■ **REQUIREMENT**
Make an exact copy of all the entries, with the pictures left out.

■ **Screenshot grounding data**
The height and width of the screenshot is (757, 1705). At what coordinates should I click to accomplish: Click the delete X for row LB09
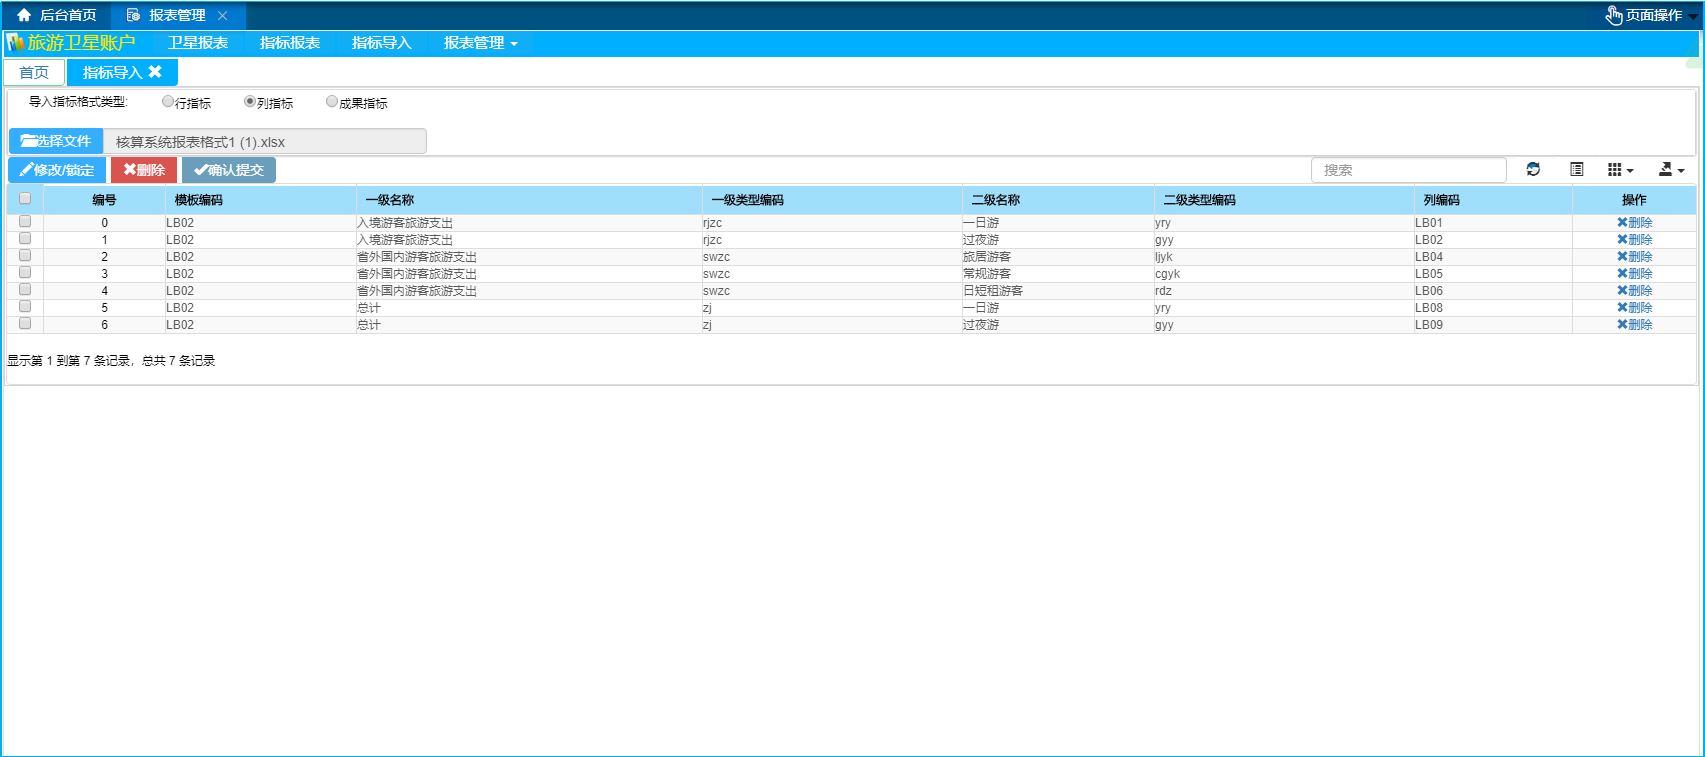point(1622,325)
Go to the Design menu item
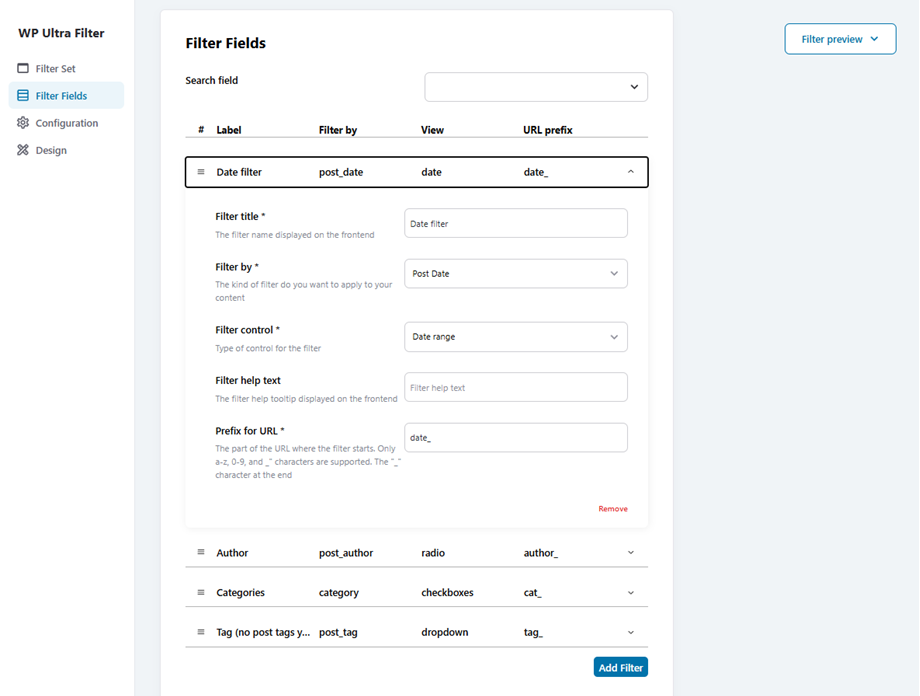 pyautogui.click(x=51, y=150)
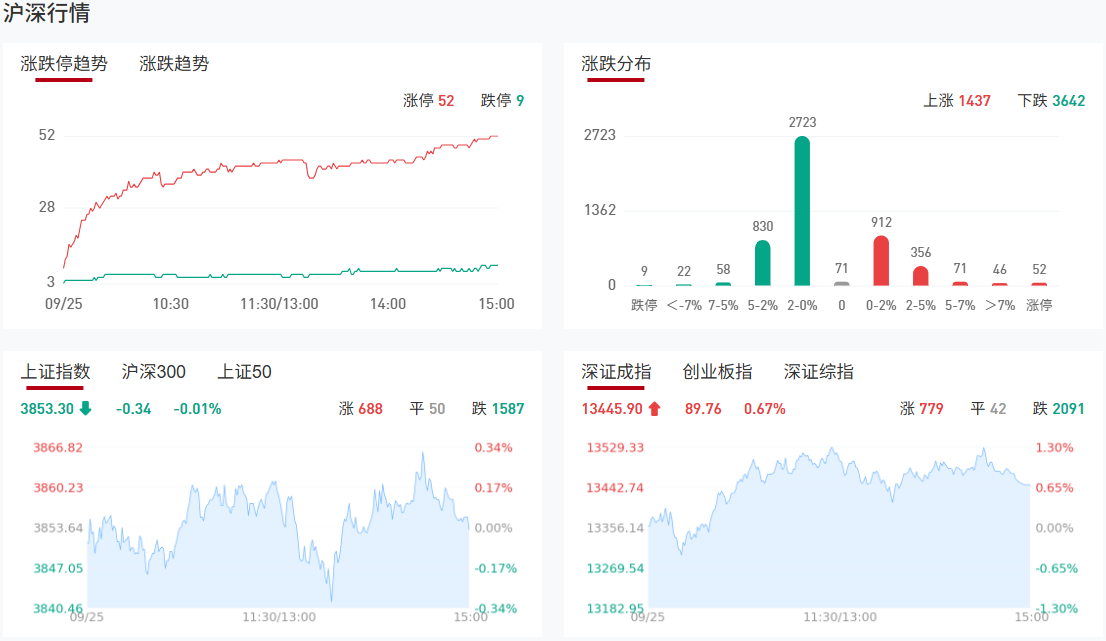Click the red 0-2% bar showing 912
The height and width of the screenshot is (641, 1106).
pos(881,260)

■ **SOLUTION**
The height and width of the screenshot is (757, 1705). At what coordinates should I click to accomplish: Click the delete X for row LB09
point(1622,325)
Go to the Design menu item
 pyautogui.click(x=51, y=150)
Click the red 0-2% bar showing 912
The height and width of the screenshot is (641, 1106).
pos(881,260)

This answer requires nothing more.